Why This Approach Matters
Traditional ML-family languages like OCaml split modules from values, creating two languages to learn and debug. 1SubML merges them, reducing cognitive load and errors from phase distinctions. Modules as first-class citizens enable runtime decisions: pick an implementation based on conditions, swap them in data structures, or abstract over them with functors that look like regular functions.
This shines for extensible systems. Consider counters with hidden state:
alias Counter = { type s; new: s; increment: (s, int) -> s; get: s -> int };
Implementations coerce to this type via :>, hiding internals:
let simple_counter = ({ new = 0; increment = fun (n, inc) -> n + inc; get = fun n -> n; } :> Counter);
A “stepping” version tracks extra state. Feed either to count_to, a first-class functor. Runtime if-expressions select modules dynamically. Implications? Simpler plugins, safer abstraction without separate compilation phases. In security-critical code, existentials enforce information hiding rigorously.
Arbitrary-precision integers handle big computations effortlessly. Fibonacci 999 or 1000 computes instantly in the playground, unlike fixed-precision limits in many langs.
Hands-On Examples
Fibonacci shows recursion and mutation:
let fib = fun n -> (
let r = {mut n; mut a = 1; mut b = 1};
loop if r.n <= 1 then `Break r.a
else (r.n <- r.n - 1; let old_a = r.a; r.a <- r.a + r.b; r.b <- old_a; `Continue ())
);
Pattern matching on variants computes areas cleanly:
let area = fun shape ->
match shape with
| `Circle {rad} -> rad *. rad *. 3.1415926
| `Rect {length; height} -> length *. height;
print "area =", area `Circle {rad = 5.0};
print "area =", area `Rect {height = 4.; length = 2.5};
These run in the browser playground at the project's site. Test type checking, execution, and tweaks immediately.
Building and Limitations
The compiler builds with Rust. Install lalrpop first, then:
lalrpop compiler_lib/src/grammar.lalrpop
cargo build --release
Run with ./target/release/cli myfile.ml. Outputs JavaScript or checks types.

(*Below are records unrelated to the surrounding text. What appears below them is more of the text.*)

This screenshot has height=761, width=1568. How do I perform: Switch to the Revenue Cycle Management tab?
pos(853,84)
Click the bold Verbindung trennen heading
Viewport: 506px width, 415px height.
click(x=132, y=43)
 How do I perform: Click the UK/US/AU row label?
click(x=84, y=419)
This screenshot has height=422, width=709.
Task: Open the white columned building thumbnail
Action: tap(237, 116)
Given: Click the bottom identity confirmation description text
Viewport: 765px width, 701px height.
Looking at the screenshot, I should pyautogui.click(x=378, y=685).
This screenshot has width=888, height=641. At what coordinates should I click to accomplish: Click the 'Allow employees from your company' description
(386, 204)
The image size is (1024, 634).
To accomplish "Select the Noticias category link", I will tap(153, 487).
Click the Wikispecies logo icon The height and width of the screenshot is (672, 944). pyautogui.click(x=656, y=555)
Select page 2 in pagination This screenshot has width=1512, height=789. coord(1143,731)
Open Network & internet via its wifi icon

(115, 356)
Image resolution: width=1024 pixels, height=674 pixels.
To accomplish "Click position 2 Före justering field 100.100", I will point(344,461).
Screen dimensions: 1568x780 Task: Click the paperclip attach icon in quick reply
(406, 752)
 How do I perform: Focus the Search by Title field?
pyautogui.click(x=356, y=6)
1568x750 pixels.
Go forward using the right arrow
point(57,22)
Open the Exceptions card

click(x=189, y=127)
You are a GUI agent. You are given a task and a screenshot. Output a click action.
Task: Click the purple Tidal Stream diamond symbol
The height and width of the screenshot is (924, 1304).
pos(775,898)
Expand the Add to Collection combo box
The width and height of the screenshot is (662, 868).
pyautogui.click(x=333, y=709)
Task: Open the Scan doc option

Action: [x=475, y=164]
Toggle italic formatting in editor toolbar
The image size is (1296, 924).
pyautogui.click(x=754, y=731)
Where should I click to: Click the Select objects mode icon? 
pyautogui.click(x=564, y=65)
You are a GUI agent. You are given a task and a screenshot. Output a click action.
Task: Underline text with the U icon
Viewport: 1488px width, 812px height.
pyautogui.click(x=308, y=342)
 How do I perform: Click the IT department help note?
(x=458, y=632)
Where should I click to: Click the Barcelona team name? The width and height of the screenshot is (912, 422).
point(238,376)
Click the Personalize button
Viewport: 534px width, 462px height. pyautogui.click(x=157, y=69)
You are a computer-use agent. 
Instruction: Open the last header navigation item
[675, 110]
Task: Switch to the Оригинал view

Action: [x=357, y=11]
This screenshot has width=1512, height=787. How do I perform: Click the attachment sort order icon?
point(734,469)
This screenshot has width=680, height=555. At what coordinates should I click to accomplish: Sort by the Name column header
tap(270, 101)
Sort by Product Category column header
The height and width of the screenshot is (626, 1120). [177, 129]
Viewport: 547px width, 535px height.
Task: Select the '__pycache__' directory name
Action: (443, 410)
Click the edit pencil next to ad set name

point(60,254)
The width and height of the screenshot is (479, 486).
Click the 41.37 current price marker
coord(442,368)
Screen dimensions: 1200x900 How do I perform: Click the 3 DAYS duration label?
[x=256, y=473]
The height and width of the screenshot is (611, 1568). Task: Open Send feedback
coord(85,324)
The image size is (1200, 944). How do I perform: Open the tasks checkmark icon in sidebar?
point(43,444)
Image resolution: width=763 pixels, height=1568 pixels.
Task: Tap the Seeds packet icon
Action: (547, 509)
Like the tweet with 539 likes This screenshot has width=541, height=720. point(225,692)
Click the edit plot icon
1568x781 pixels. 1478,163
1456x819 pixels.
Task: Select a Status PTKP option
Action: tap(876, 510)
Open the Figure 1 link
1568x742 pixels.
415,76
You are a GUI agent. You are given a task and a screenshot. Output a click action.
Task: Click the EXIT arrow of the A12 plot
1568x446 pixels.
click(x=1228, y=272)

Skepticism warranted: it's experimental. No mention of garbage collection details, optimization status, or ecosystem. Polynomial-time checking avoids exponential blowups in some Hindley-Milner variants, but real-world scaling unproven. Higher-kinded types lack partial app, limiting some abstractions. Still, as a research vehicle, it probes unification's viability.
Why care now? Languages like Rust grapple with modularity; 1SubML's model could inspire cleaner designs. For crypto or finance devs needing bigints and strong types, the playground offers low-risk exploration. Production? Wait for maturity, but track it—unified languages might reshape how we compose systems securely and scalably.